The power of placebos to ameliorate symptoms has been with us for centuries. Western medicine today is finding it increasingly difficult to ignore the efficacy of placebos. In some clinical trials with placebos as controls, inert or sham replicas of active pharmaceutical drugs and even sham surgeries have been found to be as beneficial as the intervention being tested. In this volume in the MIT Press Essential Knowledge series, Kathryn Hall examines the power of placebos, showing how their effects can influence our clinical trials, clinical encounters and, collectively, Hall argues, our public health.

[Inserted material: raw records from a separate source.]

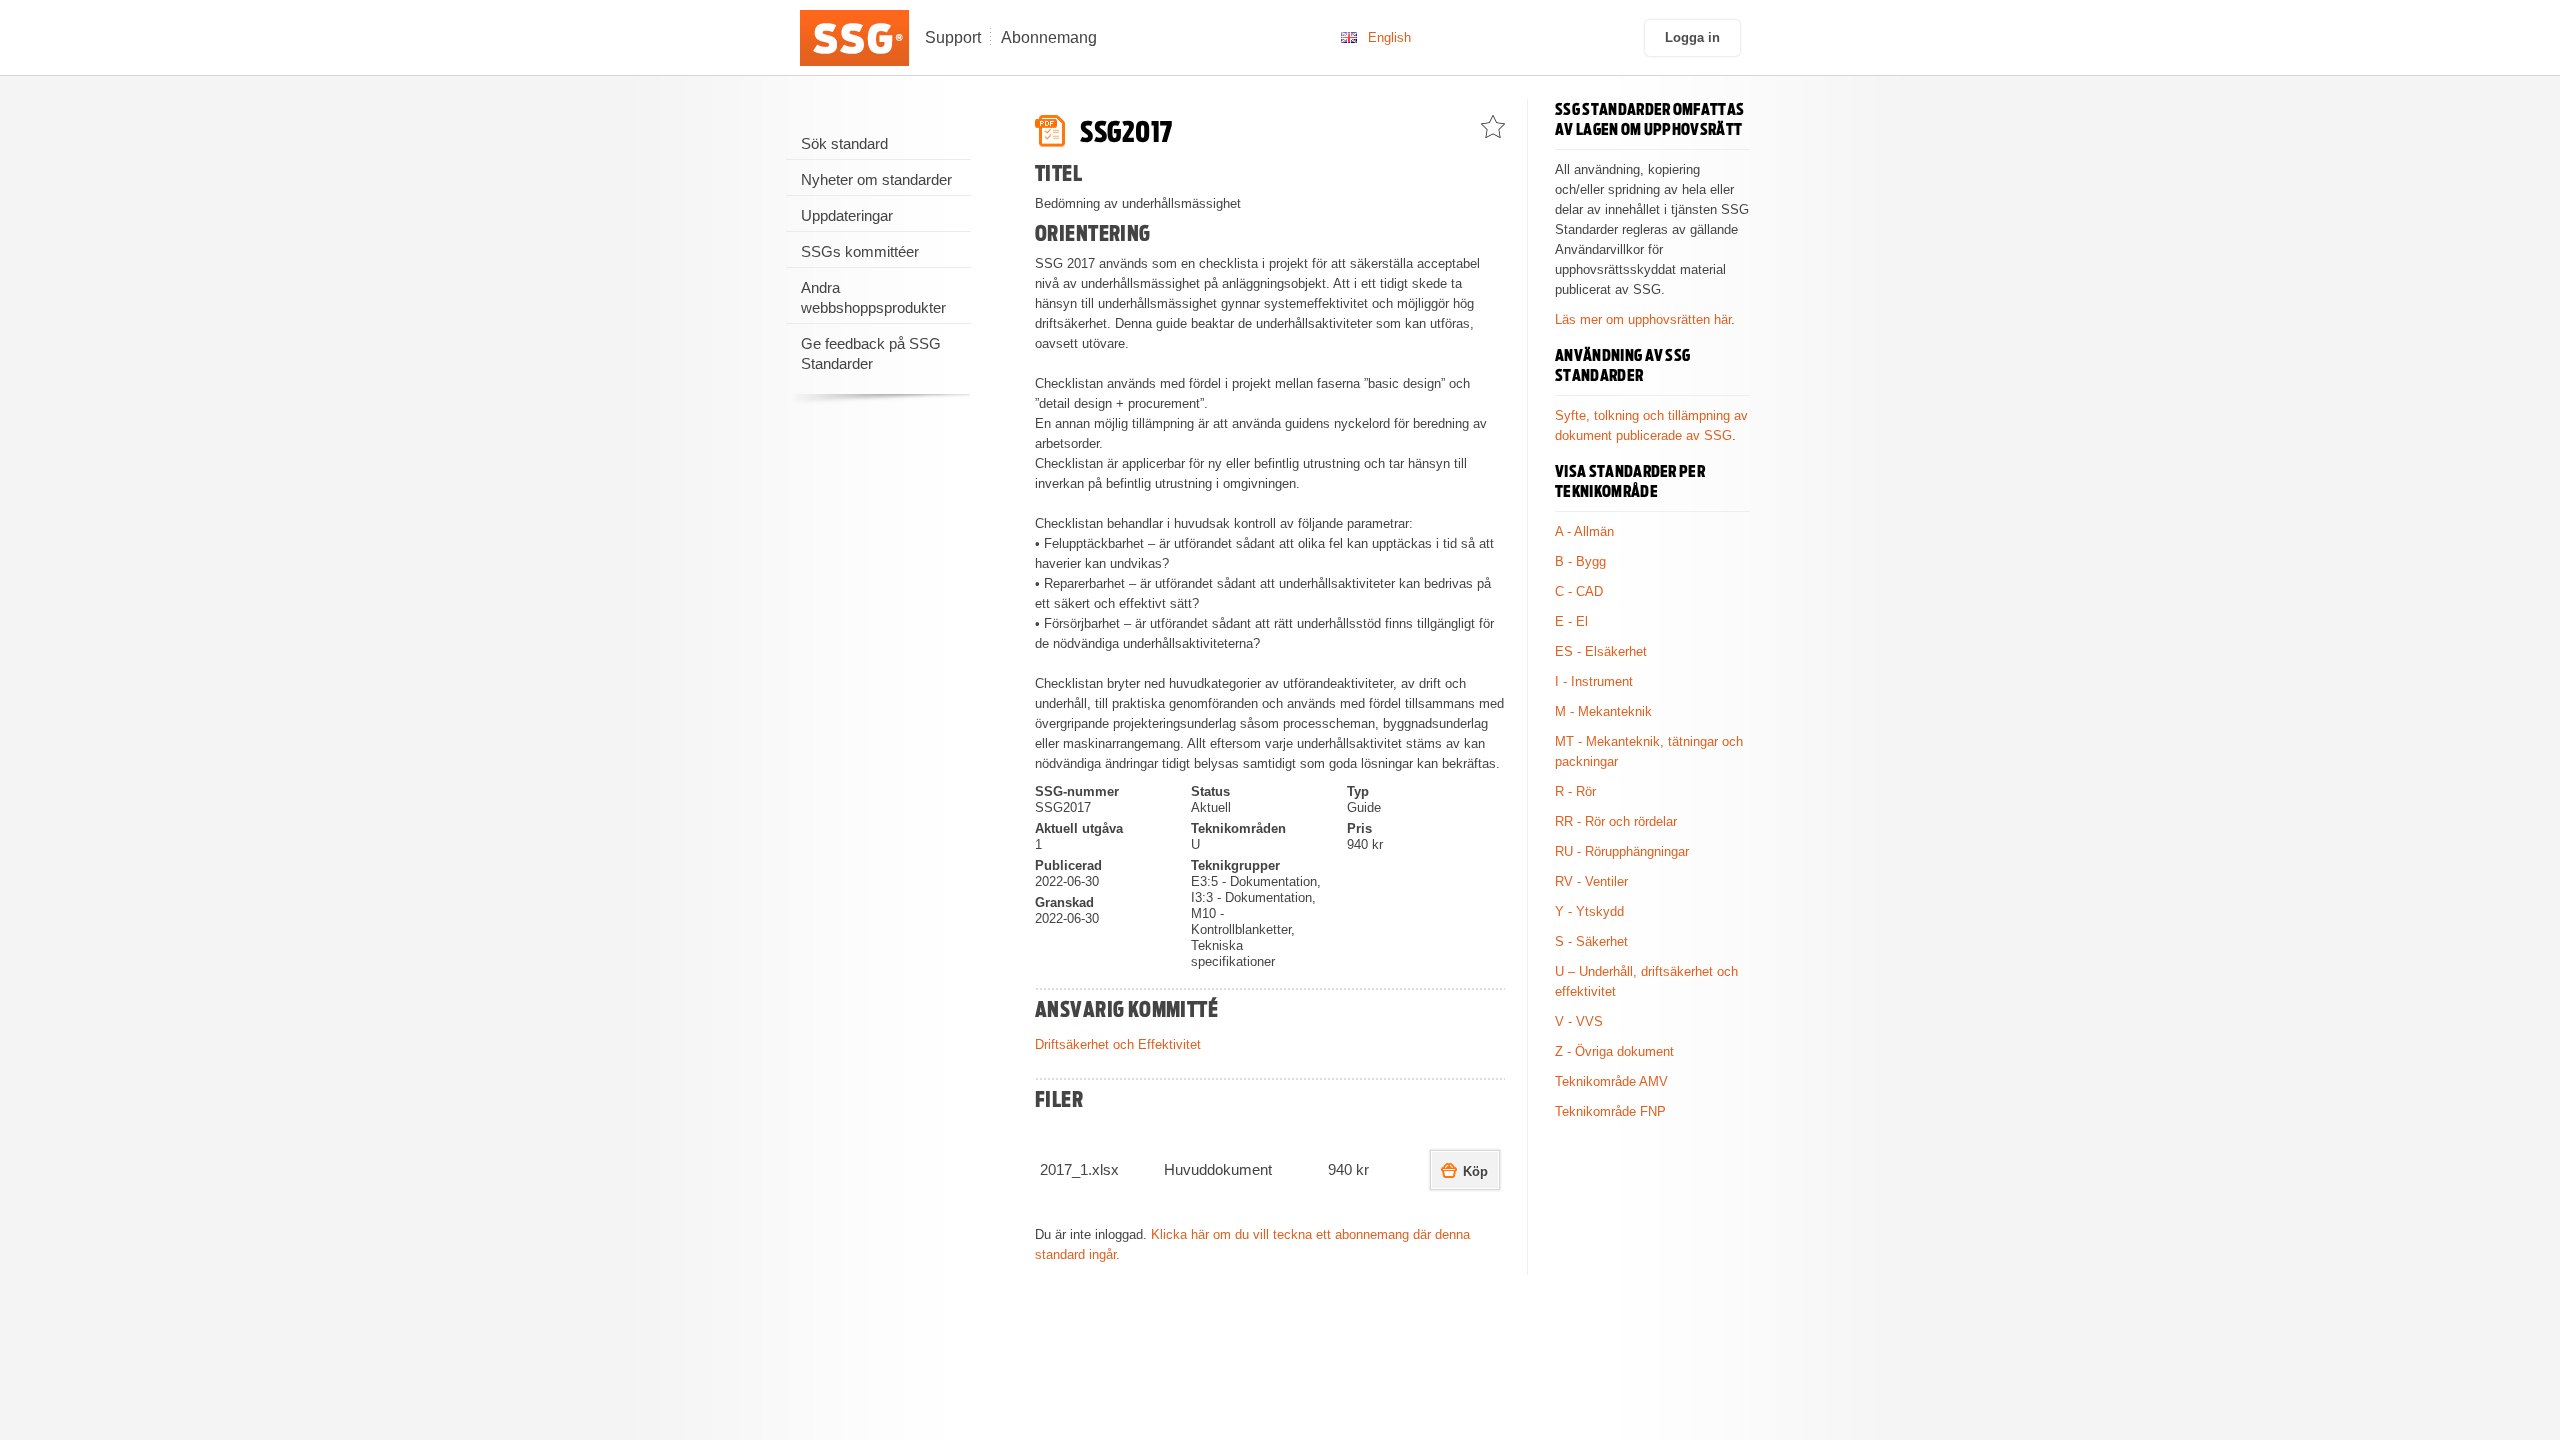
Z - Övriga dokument (1614, 1051)
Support (953, 37)
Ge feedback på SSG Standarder (871, 353)
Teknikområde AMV (1611, 1081)
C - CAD (1579, 591)
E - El (1571, 621)
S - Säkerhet (1591, 941)
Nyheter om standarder (876, 179)
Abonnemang (1049, 37)
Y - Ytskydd (1589, 911)
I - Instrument (1594, 681)
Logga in (1692, 37)
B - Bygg (1580, 561)
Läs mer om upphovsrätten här (1643, 319)
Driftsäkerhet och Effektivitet (1118, 1044)
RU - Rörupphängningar (1622, 851)
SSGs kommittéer (860, 251)
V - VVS (1579, 1021)
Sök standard (844, 143)
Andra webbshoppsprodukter (873, 297)
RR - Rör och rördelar (1616, 821)
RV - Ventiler (1591, 881)
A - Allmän (1584, 531)
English (1389, 37)
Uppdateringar (847, 215)
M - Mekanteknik (1603, 711)
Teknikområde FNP (1610, 1111)
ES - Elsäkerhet (1601, 651)
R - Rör (1575, 791)
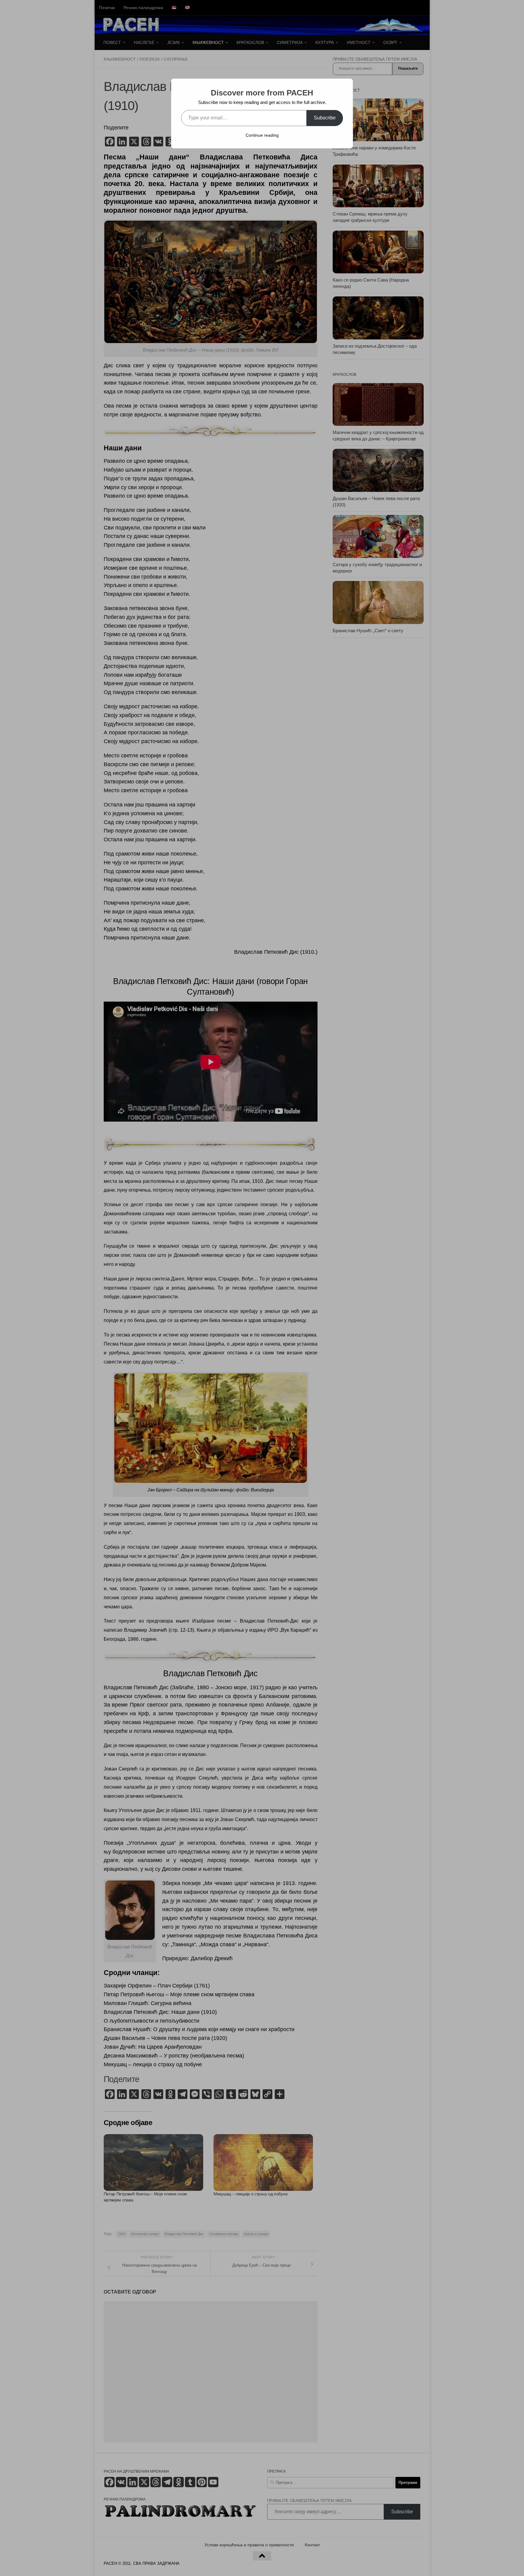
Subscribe (325, 117)
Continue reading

Hall, who has studied the placebo effect for years, reviews the history of the placebo in medicine, tracing its evolution from quackery and patent medicine to its use as a control in clinical trials. She considers the ways that expectations and learning affect our response to placebos; advances in neuroimaging that reveal the inner workings of the placebo effect; the “nocebo” effect; placebo controls in randomized clinical trials; and the use of psychological profiles and genetics to predict individual placebo response. The effects of placebos have been hiding in plain sight; with this book, Hall helps bring them into clearer view.
Kathryn T. Hall is Deputy Executive Director of Boston Public Health Commission and Assistant Professor (part-time) in Medicine at Harvard Medical School and Associate Molecular Biologist in the Division of Preventive Medicine at Brigham and Women's Hospital.
Pain, Parkinson’s, depression, and more have been shown - through numerous clinical studies - to be highly responsive to placebo. This book presents a highly informed look at the history of placebo, current understanding and research, and the future of this powerful “back door” into our health.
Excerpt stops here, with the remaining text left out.